* **Excerpt**:

* * * * * * * * *

Update on biochemical properties of recombinant Pseudomonas diminuta phosphotriesterase

Figures & data

Scheme 1.  Paraoxon hydrolysis.

Figure 1.  Typical gel filtration of Co-PTE and Zn-PTE. The size of Zn- or Co-PTE in solution was determined by gel filtration with an initial enzyme concentration of 1 mg/mL and a volume sample of 200 μL. A gel filtration of Co-PTE is shown. The absorbance profiles of Co-PTE (bold dashed line) and molecular weight standards (thin line) were recorded at 280 nm. The molecular weight of β-lactoglobulin (14.4 kDa), ovalbumin (43 kDa) and bovine serum albumin (67 kDa), and the estimated value of Co-PTE (36 kDa) are indicated at the top of each corresponding peaks.

* * * * * * * * *

* **Brief**: From the phosphotriesterase page, copy out the passage between "Update on biochemical" and "each corresponding peaks.", inclusive.

* * * * * * * * *

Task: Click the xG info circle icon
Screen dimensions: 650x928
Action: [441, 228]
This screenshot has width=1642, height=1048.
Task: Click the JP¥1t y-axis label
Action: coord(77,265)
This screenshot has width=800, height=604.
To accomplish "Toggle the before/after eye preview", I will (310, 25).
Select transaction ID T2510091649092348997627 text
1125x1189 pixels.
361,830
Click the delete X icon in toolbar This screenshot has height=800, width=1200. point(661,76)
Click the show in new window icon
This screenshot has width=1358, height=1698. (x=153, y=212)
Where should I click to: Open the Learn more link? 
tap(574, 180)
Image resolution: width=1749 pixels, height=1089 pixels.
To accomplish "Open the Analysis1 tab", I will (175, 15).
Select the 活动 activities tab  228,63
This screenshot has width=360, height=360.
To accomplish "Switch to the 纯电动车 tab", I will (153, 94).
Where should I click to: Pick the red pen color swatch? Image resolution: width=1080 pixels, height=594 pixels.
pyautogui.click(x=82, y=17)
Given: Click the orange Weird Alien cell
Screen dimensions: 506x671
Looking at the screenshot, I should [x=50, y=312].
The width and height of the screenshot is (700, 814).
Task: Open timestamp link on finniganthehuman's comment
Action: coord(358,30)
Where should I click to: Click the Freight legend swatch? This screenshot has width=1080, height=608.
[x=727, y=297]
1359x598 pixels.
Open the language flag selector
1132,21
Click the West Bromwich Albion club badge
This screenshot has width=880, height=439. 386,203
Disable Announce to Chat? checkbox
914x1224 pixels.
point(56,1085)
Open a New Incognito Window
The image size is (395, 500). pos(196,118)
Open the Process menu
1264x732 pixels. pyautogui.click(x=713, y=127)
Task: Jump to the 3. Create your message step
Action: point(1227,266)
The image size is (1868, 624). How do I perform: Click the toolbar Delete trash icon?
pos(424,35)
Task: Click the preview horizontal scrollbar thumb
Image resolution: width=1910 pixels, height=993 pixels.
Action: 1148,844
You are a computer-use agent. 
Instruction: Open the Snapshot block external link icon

* * * * * * * * *

* **Output for this task**:
Update on biochemical properties of recombinant Pseudomonas diminuta phosphotriesterase

Figures & data

Scheme 1.  Paraoxon hydrolysis.

Figure 1.  Typical gel filtration of Co-PTE and Zn-PTE. The size of Zn- or Co-PTE in solution was determined by gel filtration with an initial enzyme concentration of 1 mg/mL and a volume sample of 200 μL. A gel filtration of Co-PTE is shown. The absorbance profiles of Co-PTE (bold dashed line) and molecular weight standards (thin line) were recorded at 280 nm. The molecular weight of β-lactoglobulin (14.4 kDa), ovalbumin (43 kDa) and bovine serum albumin (67 kDa), and the estimated value of Co-PTE (36 kDa) are indicated at the top of each corresponding peaks.